= Exemplification theory =

Metaphysical theory

Exemplification theory is a theory that states that an event is the exemplification of a property in an entity. This identity is often modeled as an "ordered triple" of an entity, property type, and time.

==Overview==
Much of exemplification theory is based on logic arguing that there are evolutionary advantages that stem from the ability to group events together. Humans do this by sifting through experiences to group those that seem to go together and coding the occurrence of events in a quantitative manner that allows them to make judgments (most often nonconsciously) of how frequently different events occur. These judgments are considered based on two cognitive devices: the availability heuristic and the representativeness heuristic.

The availability heuristic tells us that judgments of social phenomena are greatly influenced by the ease with which information comes to mind. Availability heuristics can be a useful tool for assessing frequency or probability of an event. Individuals that employ the availability heuristic evaluate the frequency of events based on the quickness with which pertinent instances come to mind.

The representativeness heuristic is a special case of availability.
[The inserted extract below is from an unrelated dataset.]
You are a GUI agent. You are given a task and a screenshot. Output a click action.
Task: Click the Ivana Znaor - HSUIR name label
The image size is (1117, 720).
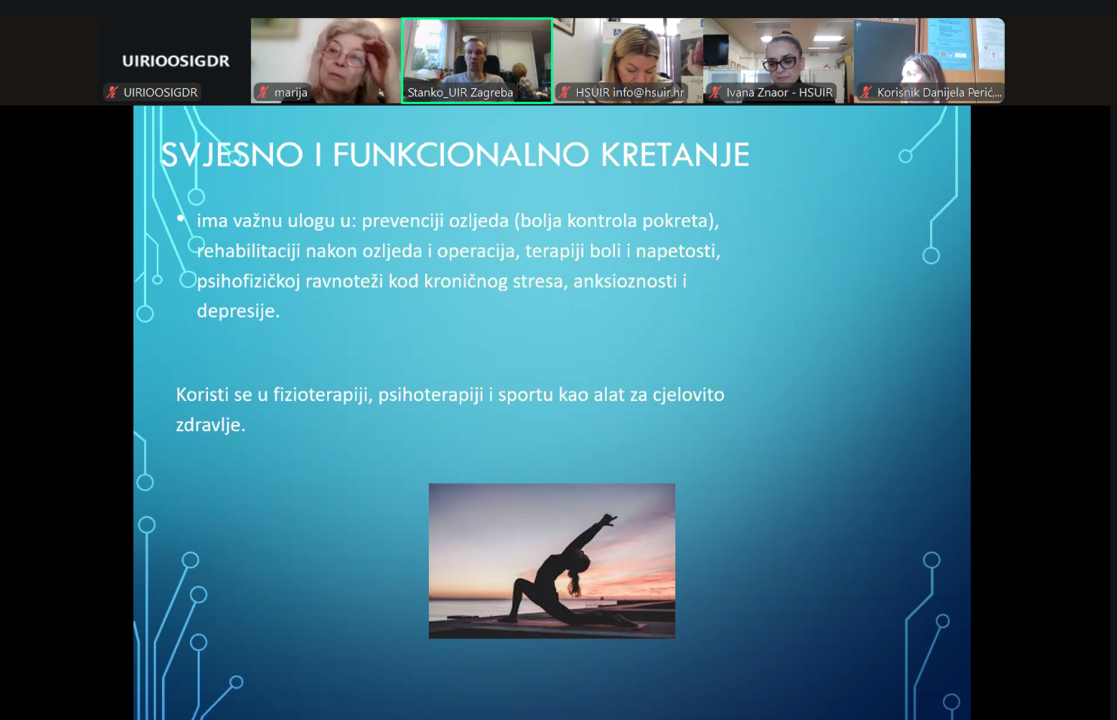click(779, 93)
It stipulates that abstract base-rate information plays little role in quantitative judgments about event populations. Instead, these judgments are based on the sample of more concrete exemplars that are available to the individual at the time of decision making. Exemplification theory is a simple combination of these heuristics. It posits that since exemplars come to mind more easily than base-rates when accessing information, available exemplars will dominate base-rate information when making judgments of event populations.

Behavioral intentions are the direct determinants of behaviors. Much of this research focuses on the manipulation of attitudes, subjective norms, and/or behavioral control with the message having a direct impact on receivers based on the information provided and the presentation of base-rates and exemplars. Exemplification theory examines the role of base-rates and exemplars in communication messages. Individuals pay attention to (and are more influenced by) exemplars than by base-rate data. Base-rates are not always inconsequential.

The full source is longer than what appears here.